• AIM OF THE TASK: Starting with the line that contains "The image size is (1363, 897)." and stopping after the line that contains "This screenshot has width=640, height=495.", return each line below exactly as written, with no others.

(Records contained in a dataset)
════════════════

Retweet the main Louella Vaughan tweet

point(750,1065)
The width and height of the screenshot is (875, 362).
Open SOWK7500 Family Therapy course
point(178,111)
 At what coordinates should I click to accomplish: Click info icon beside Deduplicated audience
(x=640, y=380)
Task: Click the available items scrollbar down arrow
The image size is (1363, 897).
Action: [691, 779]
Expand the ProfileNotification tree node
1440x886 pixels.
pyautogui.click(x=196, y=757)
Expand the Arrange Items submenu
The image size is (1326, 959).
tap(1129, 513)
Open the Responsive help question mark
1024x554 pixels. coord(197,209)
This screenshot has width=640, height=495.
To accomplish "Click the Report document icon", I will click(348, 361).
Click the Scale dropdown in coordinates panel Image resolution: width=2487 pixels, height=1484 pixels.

════════════════

• SOLUTION TO THE PROBLEM:
The image size is (1363, 897).
Action: [691, 779]
Expand the ProfileNotification tree node
1440x886 pixels.
pyautogui.click(x=196, y=757)
Expand the Arrange Items submenu
The image size is (1326, 959).
tap(1129, 513)
Open the Responsive help question mark
1024x554 pixels. coord(197,209)
This screenshot has width=640, height=495.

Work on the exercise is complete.